(Given entries)
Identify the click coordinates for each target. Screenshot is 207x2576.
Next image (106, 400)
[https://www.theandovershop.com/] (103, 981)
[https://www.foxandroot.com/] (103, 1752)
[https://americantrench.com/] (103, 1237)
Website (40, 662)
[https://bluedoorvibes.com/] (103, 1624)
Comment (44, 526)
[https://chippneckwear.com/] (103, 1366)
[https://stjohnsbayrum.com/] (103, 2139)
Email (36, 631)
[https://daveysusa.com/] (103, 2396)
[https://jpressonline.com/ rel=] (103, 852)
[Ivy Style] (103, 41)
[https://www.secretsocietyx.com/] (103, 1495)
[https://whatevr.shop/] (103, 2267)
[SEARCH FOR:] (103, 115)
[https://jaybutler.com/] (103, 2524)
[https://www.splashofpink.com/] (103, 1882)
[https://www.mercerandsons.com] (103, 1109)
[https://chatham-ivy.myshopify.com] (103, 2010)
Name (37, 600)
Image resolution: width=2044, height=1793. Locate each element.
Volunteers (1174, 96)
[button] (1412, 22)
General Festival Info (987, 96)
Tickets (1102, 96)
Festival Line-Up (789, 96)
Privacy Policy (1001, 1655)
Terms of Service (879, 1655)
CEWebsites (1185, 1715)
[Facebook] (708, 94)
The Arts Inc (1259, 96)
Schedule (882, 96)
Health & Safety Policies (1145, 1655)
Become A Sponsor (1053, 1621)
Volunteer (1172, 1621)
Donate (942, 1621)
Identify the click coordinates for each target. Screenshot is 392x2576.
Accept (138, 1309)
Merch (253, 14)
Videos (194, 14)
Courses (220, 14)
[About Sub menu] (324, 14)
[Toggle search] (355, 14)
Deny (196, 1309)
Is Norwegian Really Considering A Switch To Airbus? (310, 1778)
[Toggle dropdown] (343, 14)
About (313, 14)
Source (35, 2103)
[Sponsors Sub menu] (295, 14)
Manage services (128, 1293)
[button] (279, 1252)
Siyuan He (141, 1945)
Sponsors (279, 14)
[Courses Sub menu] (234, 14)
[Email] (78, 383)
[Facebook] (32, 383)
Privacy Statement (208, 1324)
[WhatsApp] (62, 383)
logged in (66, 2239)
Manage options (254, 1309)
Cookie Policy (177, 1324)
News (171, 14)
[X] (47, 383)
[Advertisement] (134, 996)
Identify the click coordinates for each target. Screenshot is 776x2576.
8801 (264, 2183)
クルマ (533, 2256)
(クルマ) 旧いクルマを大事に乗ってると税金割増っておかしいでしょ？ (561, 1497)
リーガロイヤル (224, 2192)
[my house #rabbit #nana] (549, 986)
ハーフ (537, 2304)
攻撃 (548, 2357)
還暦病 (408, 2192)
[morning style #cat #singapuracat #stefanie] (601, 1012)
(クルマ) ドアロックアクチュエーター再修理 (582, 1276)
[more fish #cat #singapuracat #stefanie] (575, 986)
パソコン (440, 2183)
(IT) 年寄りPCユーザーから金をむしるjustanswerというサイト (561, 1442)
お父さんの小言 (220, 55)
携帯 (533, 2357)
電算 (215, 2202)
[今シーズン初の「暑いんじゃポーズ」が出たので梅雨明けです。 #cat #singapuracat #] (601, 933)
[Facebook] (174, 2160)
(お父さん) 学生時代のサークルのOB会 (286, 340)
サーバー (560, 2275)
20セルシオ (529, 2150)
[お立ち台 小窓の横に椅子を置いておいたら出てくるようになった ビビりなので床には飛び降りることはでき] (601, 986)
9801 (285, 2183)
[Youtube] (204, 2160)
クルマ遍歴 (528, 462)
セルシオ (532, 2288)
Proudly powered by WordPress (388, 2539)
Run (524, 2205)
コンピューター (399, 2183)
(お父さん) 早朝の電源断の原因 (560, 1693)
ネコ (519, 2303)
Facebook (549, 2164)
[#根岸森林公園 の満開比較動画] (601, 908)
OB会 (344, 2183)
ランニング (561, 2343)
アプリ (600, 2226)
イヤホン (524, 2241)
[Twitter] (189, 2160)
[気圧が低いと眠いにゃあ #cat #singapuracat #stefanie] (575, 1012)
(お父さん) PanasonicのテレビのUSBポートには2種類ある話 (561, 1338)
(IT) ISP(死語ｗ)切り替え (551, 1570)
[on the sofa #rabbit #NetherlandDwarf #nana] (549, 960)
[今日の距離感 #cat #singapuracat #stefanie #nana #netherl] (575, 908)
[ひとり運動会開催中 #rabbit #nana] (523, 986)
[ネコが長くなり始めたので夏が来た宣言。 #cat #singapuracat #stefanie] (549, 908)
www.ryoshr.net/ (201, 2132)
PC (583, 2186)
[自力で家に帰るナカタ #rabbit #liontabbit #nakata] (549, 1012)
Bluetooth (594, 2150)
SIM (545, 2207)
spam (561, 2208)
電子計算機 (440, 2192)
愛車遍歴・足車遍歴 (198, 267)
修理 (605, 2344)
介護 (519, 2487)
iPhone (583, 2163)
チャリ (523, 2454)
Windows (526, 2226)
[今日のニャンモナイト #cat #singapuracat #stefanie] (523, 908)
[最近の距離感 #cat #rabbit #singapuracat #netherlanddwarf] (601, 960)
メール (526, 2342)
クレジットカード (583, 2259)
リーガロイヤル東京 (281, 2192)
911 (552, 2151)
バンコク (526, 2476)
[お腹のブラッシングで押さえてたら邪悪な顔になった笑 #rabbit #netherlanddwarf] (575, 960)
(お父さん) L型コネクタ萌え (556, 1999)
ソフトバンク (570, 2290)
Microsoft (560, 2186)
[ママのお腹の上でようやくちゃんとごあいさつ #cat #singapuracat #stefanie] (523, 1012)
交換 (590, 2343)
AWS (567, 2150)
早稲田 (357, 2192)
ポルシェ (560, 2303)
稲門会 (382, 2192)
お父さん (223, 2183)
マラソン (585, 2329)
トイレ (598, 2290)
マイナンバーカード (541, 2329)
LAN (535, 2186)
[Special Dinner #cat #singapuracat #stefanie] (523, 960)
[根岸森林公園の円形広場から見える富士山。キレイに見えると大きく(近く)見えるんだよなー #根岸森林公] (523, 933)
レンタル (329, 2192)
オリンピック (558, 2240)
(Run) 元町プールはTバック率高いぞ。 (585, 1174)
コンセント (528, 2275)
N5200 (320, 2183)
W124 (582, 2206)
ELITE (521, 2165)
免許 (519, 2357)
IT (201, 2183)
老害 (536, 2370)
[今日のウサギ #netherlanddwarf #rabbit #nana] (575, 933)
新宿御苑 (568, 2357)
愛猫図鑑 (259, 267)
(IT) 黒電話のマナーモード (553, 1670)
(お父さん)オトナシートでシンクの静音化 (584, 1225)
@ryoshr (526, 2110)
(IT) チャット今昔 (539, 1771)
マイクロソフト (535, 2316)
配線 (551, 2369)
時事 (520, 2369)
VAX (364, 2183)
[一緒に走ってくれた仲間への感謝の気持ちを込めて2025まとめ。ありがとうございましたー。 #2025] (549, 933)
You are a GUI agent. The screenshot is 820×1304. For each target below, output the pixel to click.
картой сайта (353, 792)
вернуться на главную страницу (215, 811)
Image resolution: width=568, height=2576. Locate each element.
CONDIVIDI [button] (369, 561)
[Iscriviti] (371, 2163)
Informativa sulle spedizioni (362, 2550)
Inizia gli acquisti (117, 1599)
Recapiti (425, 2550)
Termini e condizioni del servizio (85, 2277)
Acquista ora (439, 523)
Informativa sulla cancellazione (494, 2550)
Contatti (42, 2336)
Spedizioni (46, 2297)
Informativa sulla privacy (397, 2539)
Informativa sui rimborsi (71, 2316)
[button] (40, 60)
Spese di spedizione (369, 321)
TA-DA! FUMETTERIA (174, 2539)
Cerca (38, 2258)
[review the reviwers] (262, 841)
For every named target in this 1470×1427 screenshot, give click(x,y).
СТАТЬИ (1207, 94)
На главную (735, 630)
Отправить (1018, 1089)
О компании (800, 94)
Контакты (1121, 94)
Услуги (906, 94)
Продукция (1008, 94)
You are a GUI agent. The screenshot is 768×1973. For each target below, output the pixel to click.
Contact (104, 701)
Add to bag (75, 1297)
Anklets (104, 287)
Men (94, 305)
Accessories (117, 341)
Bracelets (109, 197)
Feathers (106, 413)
(End Given entries)
## Exercise directions
Return, unchanged, the run of lines above that opens with the line containing "介護 (519, 2487)" and closes with the line containing "ソフトバンク (570, 2290)". Include both.

## Response box
介護 (519, 2487)
iPhone (583, 2163)
チャリ (523, 2454)
Windows (526, 2226)
[今日のニャンモナイト #cat #singapuracat #stefanie] (523, 908)
[最近の距離感 #cat #rabbit #singapuracat #netherlanddwarf] (601, 960)
メール (526, 2342)
クレジットカード (583, 2259)
リーガロイヤル東京 (281, 2192)
911 (552, 2151)
バンコク (526, 2476)
[お腹のブラッシングで押さえてたら邪悪な顔になった笑 #rabbit #netherlanddwarf] (575, 960)
(お父さん) L型コネクタ萌え (556, 1999)
ソフトバンク (570, 2290)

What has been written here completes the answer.